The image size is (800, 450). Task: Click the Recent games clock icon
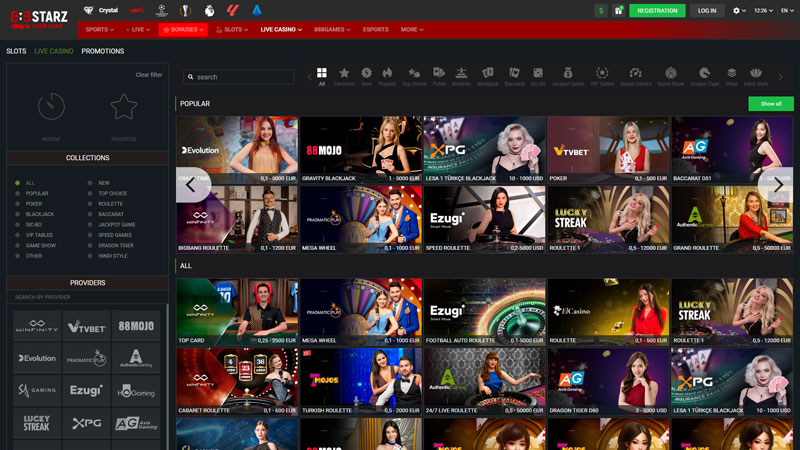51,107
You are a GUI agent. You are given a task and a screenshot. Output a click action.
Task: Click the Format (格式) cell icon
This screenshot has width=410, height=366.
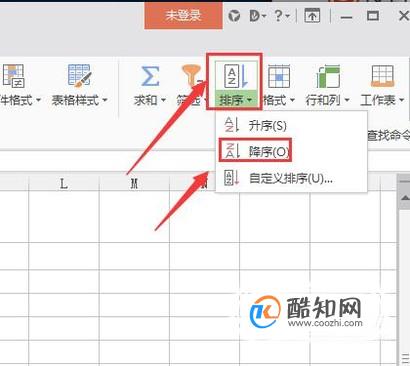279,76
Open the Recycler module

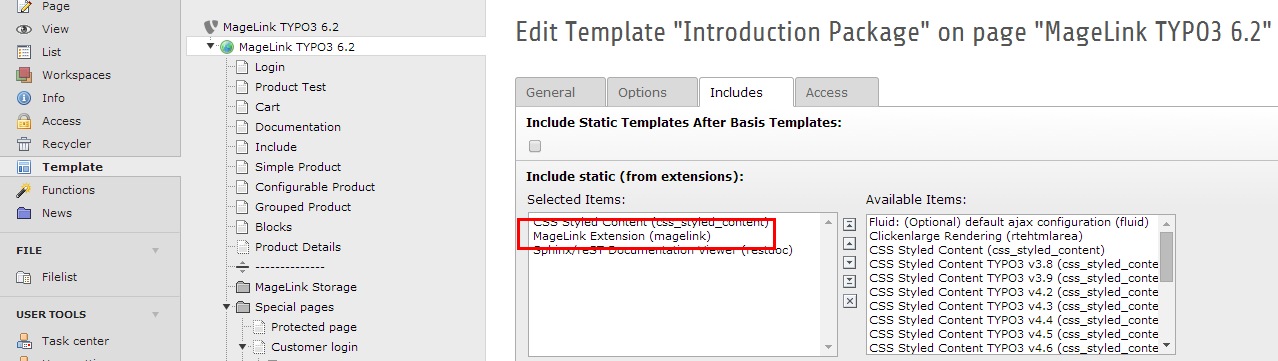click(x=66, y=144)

------------------------------------------------------------------------

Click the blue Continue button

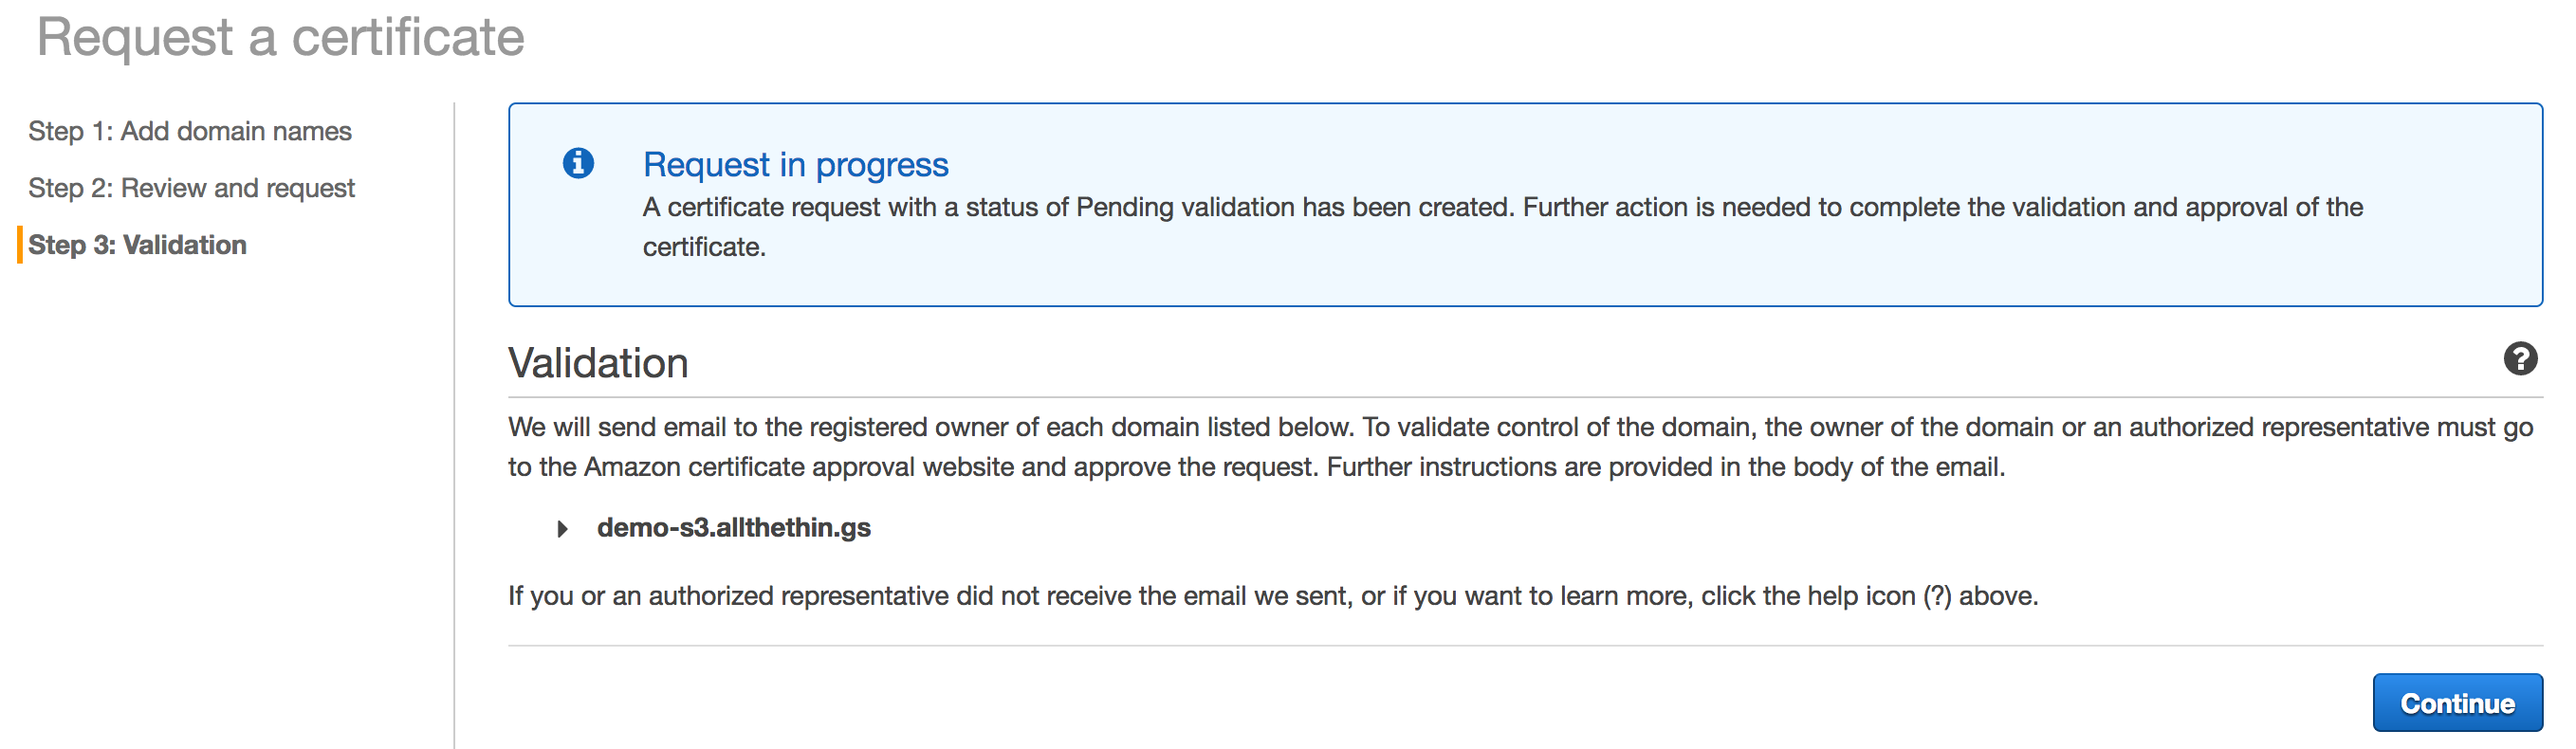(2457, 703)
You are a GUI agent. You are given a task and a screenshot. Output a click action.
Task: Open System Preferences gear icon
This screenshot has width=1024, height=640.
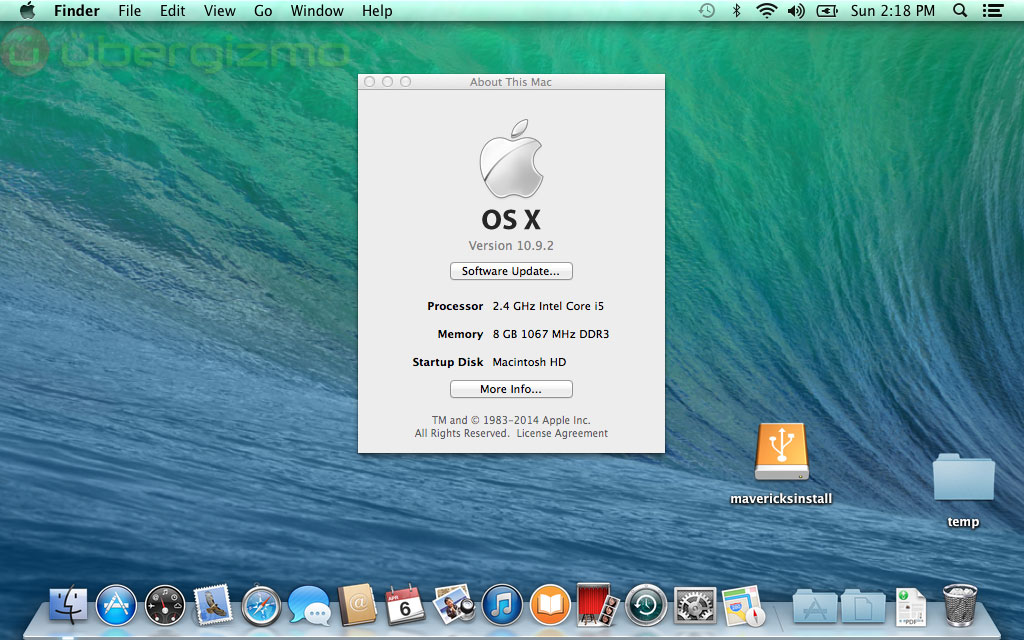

------------------------------------------------------------------------

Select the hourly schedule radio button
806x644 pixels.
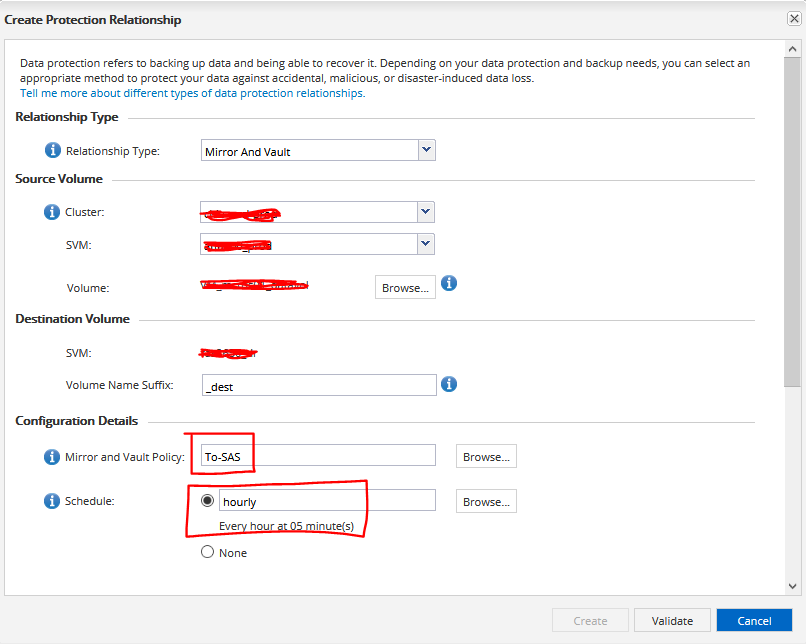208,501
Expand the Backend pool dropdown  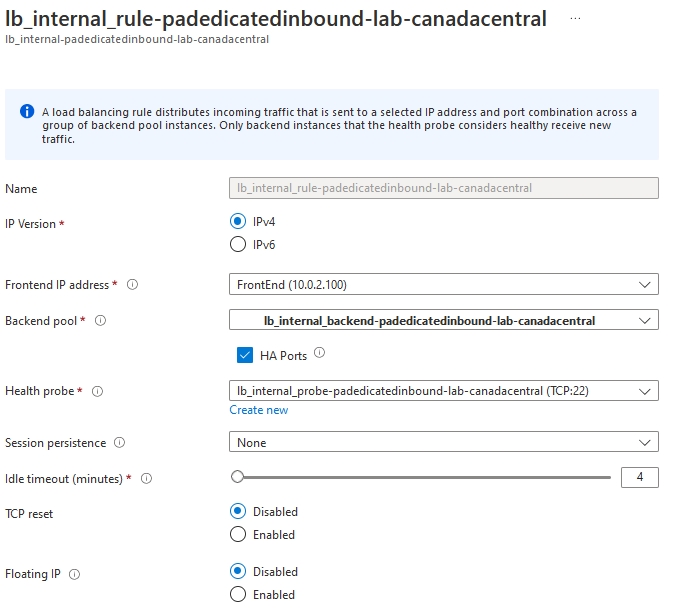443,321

------------------------------------------------------------------------

--- Exercise directions ---
Above this task is a listing. Restate, word for word and with nothing added, the lines from the one with "Task: Open System Preferences gear icon" through the one with "This screenshot has width=1024, height=640.".

--- Response to this exercise ---
Task: Open System Preferences gear icon
This screenshot has width=1024, height=640.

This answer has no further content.